Problem requirements: Starting at the line that contains "click on communities." and stopping after the line that contains "through (725, 497)", rewrite those items with every "screenshot" changed to "image" and nothing else altered.

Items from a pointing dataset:
***

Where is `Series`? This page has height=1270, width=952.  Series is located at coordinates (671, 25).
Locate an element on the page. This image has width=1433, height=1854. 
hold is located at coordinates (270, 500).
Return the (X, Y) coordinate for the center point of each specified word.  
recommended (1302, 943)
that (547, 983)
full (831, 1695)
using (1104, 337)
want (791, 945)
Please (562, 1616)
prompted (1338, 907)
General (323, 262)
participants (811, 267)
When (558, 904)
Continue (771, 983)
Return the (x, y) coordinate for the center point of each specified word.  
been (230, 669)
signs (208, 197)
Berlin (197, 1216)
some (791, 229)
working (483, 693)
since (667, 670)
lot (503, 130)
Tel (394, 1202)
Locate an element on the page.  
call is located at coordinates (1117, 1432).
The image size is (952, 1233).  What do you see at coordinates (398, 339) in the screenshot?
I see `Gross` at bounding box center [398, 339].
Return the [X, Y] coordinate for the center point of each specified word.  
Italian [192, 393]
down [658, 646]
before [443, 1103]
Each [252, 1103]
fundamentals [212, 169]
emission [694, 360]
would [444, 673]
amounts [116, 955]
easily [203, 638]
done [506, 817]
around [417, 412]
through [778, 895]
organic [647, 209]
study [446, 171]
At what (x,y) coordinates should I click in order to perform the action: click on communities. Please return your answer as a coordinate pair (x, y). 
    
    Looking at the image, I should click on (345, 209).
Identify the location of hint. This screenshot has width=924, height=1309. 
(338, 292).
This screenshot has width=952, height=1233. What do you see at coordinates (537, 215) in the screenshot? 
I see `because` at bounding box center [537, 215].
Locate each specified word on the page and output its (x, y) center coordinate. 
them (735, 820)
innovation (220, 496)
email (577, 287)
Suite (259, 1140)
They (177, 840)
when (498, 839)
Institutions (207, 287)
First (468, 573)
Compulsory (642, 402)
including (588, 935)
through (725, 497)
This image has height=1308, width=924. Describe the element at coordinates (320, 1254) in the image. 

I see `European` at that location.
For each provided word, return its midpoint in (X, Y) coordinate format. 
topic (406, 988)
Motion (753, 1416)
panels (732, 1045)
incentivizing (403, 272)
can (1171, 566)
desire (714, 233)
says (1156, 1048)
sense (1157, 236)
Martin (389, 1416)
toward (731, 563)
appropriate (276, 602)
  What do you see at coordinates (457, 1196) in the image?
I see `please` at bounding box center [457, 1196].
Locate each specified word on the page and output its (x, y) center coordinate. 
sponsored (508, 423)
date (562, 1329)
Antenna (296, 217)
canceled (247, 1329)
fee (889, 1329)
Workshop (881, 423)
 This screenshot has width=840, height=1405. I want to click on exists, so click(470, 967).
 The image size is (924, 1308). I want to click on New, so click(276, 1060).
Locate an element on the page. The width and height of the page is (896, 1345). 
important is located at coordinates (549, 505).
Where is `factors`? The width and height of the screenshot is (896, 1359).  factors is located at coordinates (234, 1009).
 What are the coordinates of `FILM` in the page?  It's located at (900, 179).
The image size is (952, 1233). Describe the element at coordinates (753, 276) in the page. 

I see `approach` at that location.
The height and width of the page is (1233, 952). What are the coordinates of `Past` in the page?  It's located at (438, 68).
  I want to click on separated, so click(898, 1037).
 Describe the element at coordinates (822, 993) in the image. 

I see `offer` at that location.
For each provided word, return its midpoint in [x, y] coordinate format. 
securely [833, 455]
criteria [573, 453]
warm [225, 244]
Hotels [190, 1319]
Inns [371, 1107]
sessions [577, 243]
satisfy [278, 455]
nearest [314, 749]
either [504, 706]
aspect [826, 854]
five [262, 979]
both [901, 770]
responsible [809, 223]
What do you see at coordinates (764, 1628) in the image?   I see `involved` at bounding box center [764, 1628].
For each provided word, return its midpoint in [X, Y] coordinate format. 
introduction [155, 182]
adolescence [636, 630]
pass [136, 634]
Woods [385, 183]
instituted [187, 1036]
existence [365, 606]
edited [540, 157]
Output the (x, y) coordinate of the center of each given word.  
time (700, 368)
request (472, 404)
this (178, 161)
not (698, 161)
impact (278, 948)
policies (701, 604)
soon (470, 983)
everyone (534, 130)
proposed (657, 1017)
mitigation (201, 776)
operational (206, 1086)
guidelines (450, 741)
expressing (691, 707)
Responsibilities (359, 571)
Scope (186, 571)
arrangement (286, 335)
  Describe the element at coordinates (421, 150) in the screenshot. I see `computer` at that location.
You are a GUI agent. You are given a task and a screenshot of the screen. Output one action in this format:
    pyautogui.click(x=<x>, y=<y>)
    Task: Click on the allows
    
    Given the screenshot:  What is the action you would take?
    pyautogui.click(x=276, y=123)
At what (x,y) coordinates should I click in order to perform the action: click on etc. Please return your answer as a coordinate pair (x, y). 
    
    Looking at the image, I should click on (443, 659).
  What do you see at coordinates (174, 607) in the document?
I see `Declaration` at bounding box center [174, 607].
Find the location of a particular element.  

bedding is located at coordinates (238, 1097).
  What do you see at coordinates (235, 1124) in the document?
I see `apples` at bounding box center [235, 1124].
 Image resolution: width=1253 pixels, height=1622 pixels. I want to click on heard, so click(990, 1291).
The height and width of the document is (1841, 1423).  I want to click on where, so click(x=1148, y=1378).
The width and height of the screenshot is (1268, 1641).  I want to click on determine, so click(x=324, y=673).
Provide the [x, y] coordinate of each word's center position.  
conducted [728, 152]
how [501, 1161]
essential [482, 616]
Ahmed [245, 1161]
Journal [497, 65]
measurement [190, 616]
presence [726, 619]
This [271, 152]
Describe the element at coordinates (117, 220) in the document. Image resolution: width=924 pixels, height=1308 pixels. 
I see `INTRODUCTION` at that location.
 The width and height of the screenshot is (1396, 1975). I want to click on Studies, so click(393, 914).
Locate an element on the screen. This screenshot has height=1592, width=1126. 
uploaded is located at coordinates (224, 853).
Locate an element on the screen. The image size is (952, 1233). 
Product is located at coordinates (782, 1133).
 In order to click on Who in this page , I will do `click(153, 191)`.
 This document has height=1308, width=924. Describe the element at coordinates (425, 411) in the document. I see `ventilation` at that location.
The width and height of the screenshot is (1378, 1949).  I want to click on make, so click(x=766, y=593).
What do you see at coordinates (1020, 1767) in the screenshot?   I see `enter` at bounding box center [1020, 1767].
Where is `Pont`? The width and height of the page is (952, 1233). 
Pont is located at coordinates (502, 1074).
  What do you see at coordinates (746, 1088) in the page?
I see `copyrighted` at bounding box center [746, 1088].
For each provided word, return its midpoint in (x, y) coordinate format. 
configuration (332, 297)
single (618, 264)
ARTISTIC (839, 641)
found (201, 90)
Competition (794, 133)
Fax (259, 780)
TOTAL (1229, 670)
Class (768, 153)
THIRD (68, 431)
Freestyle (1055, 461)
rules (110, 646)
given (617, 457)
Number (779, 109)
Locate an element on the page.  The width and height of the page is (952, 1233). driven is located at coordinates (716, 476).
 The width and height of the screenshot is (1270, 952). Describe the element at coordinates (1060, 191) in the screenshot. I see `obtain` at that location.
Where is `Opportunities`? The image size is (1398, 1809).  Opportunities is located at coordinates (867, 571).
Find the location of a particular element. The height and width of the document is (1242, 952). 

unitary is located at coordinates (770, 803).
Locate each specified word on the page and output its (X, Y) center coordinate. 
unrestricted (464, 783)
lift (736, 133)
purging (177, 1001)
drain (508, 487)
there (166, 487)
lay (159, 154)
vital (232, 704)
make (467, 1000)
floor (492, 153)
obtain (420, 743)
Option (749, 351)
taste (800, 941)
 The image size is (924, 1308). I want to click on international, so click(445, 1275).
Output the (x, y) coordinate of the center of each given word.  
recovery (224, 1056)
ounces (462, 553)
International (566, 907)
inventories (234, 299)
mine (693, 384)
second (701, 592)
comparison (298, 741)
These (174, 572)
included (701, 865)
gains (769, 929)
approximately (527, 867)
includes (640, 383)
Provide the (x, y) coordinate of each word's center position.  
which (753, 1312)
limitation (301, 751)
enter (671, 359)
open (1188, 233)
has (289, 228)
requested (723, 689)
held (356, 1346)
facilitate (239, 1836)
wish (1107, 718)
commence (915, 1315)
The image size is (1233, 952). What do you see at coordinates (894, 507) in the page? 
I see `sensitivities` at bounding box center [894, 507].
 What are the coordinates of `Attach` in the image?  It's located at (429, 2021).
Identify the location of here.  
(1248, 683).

***

Right answer:
At what (x,y) coordinates should I click in order to perform the action: click on communities. Please return your answer as a coordinate pair (x, y). 
    
    Looking at the image, I should click on (345, 209).
Identify the location of hint. This image has width=924, height=1309. 
(338, 292).
This image has width=952, height=1233. What do you see at coordinates (537, 215) in the image? 
I see `because` at bounding box center [537, 215].
Locate each specified word on the page and output its (x, y) center coordinate. 
them (735, 820)
innovation (220, 496)
email (577, 287)
Suite (259, 1140)
They (177, 840)
when (498, 839)
Institutions (207, 287)
First (468, 573)
Compulsory (642, 402)
including (588, 935)
through (725, 497)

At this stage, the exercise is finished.